Der Pressesprecher des Ministeriums wies zudem darauf hin, dass man den zuvor von Zoltán Tessely, dem Fidesz-Abgeordneten der Region, vorgelegten Plan zur Rettung des Velence-Sees schlichtweg nicht finden könne. In diesem Dokument wurden die Kosten angeblich auf 40 Milliarden Forint beziffert.

Darüber hinaus wird derzeit unter Beteiligung der Nationalen Wasserbehörde und zivilgesellschaftlicher Organisationen eine nationale Wasserbestandsaufnahme durchgeführt; diese könnte etwa im September oder Oktober abgeschlossen sein. Auf dieser Grundlage wird es dann möglich sein, zu entscheiden, ob Änderungen in der landwirtschaftlichen Produktion erforderlich sein könnten, da möglicherweise nicht mehr genügend Wasser für eine rentable Landwirtschaft zur Verfügung steht.
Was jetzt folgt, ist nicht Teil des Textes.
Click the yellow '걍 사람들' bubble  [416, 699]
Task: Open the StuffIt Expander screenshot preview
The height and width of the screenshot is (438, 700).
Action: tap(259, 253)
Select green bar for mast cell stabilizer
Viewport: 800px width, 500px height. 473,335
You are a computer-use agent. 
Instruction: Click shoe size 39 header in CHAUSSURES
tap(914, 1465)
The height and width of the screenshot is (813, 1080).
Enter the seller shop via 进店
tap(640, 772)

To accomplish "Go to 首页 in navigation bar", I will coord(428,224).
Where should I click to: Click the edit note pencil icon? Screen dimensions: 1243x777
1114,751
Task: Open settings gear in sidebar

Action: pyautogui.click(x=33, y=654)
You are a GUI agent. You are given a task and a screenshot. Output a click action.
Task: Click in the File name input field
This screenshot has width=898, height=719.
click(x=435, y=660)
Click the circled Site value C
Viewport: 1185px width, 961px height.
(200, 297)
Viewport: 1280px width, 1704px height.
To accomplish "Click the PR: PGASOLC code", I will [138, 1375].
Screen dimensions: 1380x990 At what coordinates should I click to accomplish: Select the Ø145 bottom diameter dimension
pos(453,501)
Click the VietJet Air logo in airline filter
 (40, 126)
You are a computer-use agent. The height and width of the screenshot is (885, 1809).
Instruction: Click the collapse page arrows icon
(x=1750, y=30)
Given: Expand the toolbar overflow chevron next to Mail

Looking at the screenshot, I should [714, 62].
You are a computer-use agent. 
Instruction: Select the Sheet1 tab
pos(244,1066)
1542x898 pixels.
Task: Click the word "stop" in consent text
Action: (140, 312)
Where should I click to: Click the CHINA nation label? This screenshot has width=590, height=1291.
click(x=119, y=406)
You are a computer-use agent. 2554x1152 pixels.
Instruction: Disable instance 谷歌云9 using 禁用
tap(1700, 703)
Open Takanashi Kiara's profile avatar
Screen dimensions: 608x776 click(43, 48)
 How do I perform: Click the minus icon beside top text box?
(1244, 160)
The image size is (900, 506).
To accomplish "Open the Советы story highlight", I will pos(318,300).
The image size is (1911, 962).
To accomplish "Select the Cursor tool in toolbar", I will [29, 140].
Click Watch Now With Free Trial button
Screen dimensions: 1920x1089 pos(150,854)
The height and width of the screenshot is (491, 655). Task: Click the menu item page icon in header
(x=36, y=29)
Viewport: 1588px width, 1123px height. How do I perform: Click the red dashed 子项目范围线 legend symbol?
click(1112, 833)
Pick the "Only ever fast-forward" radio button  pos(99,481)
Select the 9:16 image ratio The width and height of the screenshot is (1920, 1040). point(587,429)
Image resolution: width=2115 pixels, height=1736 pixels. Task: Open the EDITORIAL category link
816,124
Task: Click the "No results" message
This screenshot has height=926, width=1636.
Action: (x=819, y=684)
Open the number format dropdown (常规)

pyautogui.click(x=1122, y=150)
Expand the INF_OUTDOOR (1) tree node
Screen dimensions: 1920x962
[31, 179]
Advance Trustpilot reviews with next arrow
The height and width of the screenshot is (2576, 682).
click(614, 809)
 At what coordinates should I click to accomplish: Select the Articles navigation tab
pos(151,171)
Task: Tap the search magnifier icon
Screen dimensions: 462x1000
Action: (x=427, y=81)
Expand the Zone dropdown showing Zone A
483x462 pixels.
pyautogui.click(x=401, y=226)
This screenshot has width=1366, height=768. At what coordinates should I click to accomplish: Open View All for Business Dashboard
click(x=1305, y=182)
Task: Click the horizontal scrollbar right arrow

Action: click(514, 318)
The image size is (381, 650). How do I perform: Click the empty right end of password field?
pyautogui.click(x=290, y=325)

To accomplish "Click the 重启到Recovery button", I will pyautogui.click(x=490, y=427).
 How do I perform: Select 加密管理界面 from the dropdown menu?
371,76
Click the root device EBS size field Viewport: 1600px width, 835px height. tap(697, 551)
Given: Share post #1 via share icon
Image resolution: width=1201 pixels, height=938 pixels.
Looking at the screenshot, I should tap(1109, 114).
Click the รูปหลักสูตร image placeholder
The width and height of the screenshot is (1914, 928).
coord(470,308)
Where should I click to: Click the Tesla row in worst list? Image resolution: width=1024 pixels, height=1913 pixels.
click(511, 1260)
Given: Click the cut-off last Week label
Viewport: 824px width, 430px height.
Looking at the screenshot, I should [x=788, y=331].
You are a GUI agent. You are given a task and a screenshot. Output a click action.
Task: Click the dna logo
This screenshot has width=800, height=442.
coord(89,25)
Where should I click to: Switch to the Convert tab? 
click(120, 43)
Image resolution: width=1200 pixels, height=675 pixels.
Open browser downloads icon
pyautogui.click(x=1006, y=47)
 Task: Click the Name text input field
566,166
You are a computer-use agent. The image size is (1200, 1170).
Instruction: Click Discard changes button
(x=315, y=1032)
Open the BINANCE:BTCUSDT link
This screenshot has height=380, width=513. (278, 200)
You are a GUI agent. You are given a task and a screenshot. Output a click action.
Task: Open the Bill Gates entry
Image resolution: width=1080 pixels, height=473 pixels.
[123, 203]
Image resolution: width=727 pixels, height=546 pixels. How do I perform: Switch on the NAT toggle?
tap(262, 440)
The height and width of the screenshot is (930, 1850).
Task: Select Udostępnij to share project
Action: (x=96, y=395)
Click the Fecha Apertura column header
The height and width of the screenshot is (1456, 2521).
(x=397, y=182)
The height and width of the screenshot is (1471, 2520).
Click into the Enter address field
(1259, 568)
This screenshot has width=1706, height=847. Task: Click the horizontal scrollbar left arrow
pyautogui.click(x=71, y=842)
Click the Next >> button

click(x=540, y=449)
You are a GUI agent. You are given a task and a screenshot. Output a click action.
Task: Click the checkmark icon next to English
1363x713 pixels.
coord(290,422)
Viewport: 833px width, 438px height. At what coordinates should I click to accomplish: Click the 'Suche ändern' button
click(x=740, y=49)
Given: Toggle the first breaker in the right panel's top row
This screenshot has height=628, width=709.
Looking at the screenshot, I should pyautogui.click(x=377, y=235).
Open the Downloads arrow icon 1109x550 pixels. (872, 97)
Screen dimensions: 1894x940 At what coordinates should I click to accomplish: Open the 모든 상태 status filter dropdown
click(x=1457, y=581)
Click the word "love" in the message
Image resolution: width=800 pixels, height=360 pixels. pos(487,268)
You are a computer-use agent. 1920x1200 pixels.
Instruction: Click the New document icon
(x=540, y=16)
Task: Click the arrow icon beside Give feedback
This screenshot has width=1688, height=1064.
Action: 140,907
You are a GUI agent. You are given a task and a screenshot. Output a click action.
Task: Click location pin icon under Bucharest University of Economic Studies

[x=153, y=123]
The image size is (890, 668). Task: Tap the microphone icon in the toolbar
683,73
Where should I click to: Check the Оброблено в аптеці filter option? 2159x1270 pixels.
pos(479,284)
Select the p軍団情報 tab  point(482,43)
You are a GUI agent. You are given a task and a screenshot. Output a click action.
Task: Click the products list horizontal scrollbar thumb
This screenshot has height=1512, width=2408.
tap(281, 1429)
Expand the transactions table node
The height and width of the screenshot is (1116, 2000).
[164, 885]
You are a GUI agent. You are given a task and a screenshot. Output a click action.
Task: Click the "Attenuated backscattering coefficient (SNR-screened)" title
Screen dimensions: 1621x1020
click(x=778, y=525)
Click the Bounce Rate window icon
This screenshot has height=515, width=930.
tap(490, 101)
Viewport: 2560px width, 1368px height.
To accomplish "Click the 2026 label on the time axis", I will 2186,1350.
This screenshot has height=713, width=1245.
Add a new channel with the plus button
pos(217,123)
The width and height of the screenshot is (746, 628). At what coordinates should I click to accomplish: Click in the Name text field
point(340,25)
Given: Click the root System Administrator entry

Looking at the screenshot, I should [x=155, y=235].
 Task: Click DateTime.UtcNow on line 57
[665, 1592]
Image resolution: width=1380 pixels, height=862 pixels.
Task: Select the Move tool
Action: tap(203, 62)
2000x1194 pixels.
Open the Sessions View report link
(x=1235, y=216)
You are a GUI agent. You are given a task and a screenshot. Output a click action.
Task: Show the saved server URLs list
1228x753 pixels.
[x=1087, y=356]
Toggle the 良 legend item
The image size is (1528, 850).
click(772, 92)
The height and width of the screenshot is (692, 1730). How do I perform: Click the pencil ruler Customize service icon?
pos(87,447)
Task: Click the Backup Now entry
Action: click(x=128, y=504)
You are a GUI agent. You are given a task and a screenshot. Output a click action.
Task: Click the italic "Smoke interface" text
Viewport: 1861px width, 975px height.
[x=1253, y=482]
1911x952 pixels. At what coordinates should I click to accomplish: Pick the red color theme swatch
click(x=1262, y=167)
Aufgrund der extremen Dürrekönnen Sie nun ganz bequem durch einen der größten Flüsse Ungarns spazieren.

Eine weitere Hitzewelle steht bevor

Die Hitze und die Dürre, die zum Austrocknen unserer Flüsse und Seen führen, scheinen nicht nachzulassen. Nach der Rekordhitze im Juni nähert sich nun eine weitere Hitzewelle – ein Hochdruckgebiet –, die ab Mittwoch Temperaturen von 36–38 °C, vielleicht sogar 40 °C, sowie völlig regenfreies Wetter mit sich bringt. Laut 24.hu wird die Hitzewelle nicht von langer Dauer sein, aber sie wird mit Sicherheit bis zum 5. August, also bis zum kommenden Mittwoch, anhalten. Danach wird eine Kaltfront eintreffen, die die Temperaturen auf 29–34 °C senken wird – mit anderen Worten auf Werte, die als angenehm warmes Sommerwetter gelten würden. Der von der Zeitung zitierte Meteorologe László Molnár erklärte jedoch, dass in der darauf folgenden Zeit keine nennenswerten Niederschläge zu erwarten seien.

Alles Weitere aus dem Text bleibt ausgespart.